Phrases such as 'sweatshops' and 'slave labour' could be a thing of the past now that e-commerce is placing high demands on call centre skills
Written by Wendy McAuliffe, Contributor

Limitations in Internet and email response times are changing the image of call centres, making them a crucial selling tool in the e-commerce environment.

And now Internet companies are increasingly turning to the telephone for customer support services.

"The call centre is still the place where you have dialogue," said international call centre consultant Philip Cohen. "The Internet remains a monologue, and as the volume of customer emails increase, call centres will be needed to handle them."

Eighty percent of all Internet purchases are not completed due to design faults with the online transaction process. This is shifting the function of Web sites, making them more suitable for providing presale information, leaving the telephone as the ultimate selling tool.

Call centres have traditionally been used as 'sweat shops' for telesales and telemarketing, but analysts argue that the increasing support they are offering to e-commerce companies is helping them shed that tarnished image. Now that the Internet is being used primarily for obtaining pre-sales information, call centre workers are having to deal with more informed customer queries.

"People are solving a lot of problems with the Internet, and phoning call centres to ask more complex questions," said Cohen.

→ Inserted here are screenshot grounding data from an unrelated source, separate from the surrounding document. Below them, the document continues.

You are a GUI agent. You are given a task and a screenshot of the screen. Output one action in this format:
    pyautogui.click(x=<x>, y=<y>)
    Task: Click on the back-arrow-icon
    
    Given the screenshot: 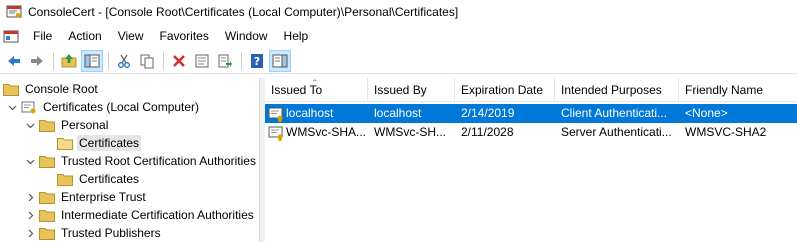 What is the action you would take?
    pyautogui.click(x=14, y=60)
     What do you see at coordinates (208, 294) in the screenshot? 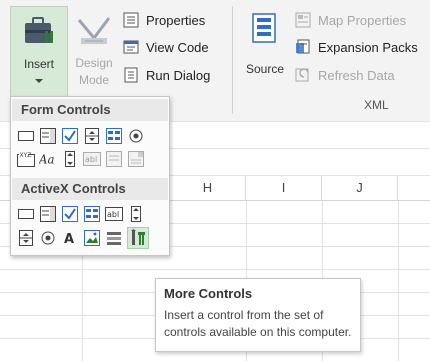
I see `tooltip-title: More Controls` at bounding box center [208, 294]. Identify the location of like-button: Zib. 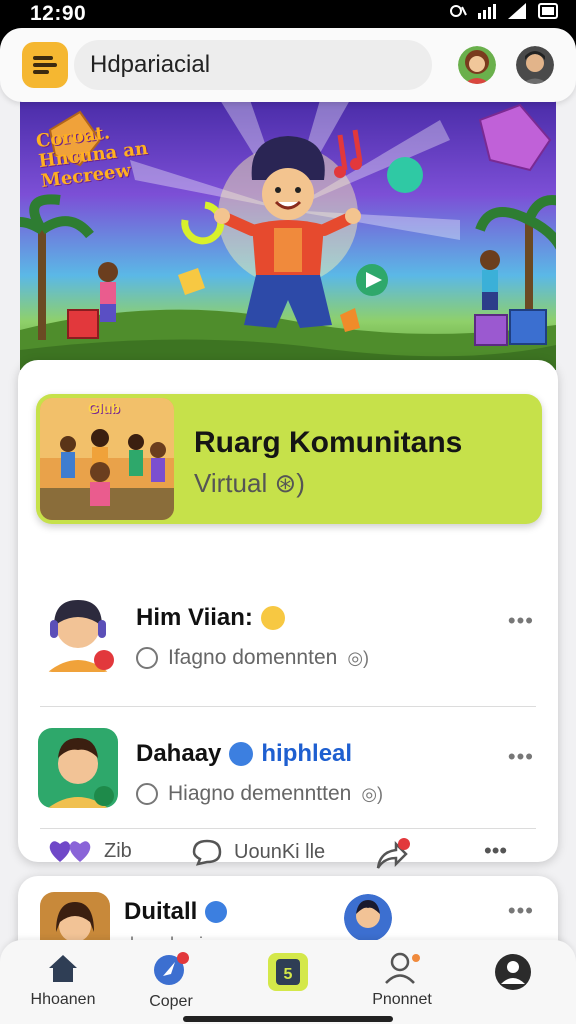
(90, 851).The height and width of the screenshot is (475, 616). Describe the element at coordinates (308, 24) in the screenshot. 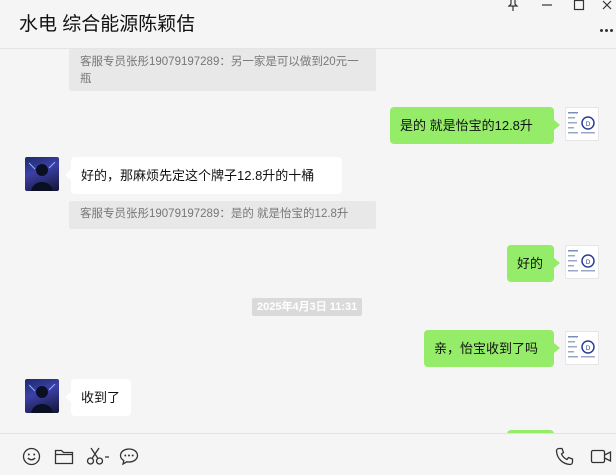

I see `chat-header: 水电 综合能源陈颖佶` at that location.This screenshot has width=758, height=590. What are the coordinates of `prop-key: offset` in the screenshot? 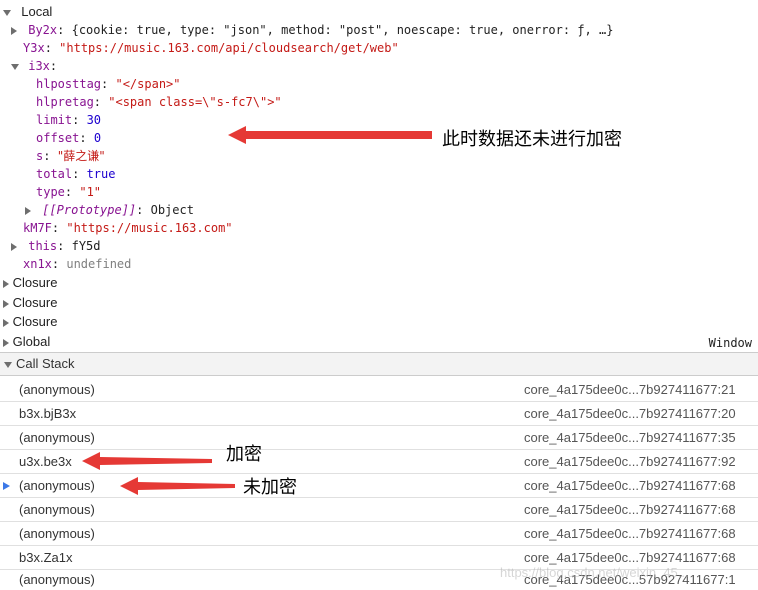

Call centre employees are now required to be IT competent, meaning that student slave labour is becoming a thing of the past. "Call centres are looking for educated people," explains Cohen. "This is creating a shortage of agents, but the Internet will be handling a lot of traditional call centre questions." This will help call centres to acquire a totally different status in the workplace according to Cohen, as they will have fewer but more highly skilled workers.

Technology research firm the Gartner Group predicts that by 2003, only 25 percent of correspondence between customers and support centres will be by email. "The telephone will still have the dominant position in the next two years," said Magnus Sjölund, president of Scandinavian contact centre consultancy Telia Promotor. "Customers want to be treated as individuals, which is hard to achieve on the Internet."